### TO BE DONE
Pull out every line below that contains the string "Toggle". Case counts.

### Rows of pointing data

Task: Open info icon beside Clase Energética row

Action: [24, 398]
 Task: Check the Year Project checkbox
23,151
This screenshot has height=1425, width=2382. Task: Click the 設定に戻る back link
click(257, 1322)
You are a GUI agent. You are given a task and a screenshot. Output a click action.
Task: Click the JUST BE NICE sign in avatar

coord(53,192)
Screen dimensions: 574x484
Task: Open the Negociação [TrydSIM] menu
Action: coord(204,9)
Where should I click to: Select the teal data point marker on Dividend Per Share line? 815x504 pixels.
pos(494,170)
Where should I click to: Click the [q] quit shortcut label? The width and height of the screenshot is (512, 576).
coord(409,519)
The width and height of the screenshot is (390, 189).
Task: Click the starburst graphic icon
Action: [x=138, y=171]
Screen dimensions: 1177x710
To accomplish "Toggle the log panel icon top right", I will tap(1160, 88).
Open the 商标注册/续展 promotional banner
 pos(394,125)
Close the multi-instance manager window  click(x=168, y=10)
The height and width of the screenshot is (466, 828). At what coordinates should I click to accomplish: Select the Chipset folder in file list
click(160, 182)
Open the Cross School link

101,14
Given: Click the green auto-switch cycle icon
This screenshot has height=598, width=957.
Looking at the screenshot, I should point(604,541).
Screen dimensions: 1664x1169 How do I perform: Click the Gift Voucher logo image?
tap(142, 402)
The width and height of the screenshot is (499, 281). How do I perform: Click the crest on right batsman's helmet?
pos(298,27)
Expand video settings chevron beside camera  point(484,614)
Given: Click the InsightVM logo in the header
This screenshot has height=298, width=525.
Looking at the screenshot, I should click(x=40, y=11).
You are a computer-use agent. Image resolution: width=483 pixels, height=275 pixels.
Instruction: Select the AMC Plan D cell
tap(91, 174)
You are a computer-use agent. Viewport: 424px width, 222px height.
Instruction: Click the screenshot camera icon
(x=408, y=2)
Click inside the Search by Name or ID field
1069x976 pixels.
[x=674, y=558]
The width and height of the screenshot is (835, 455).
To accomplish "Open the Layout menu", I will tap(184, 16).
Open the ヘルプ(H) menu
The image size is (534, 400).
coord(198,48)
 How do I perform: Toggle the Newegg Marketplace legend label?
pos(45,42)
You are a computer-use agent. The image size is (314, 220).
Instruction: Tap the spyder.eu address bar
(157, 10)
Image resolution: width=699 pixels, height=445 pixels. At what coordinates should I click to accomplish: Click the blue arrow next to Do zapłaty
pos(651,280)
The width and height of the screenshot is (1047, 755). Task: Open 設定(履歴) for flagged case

### FULL OUTPUT
To accomplish "Toggle the log panel icon top right", I will tap(1160, 88).
 How do I perform: Toggle the Newegg Marketplace legend label?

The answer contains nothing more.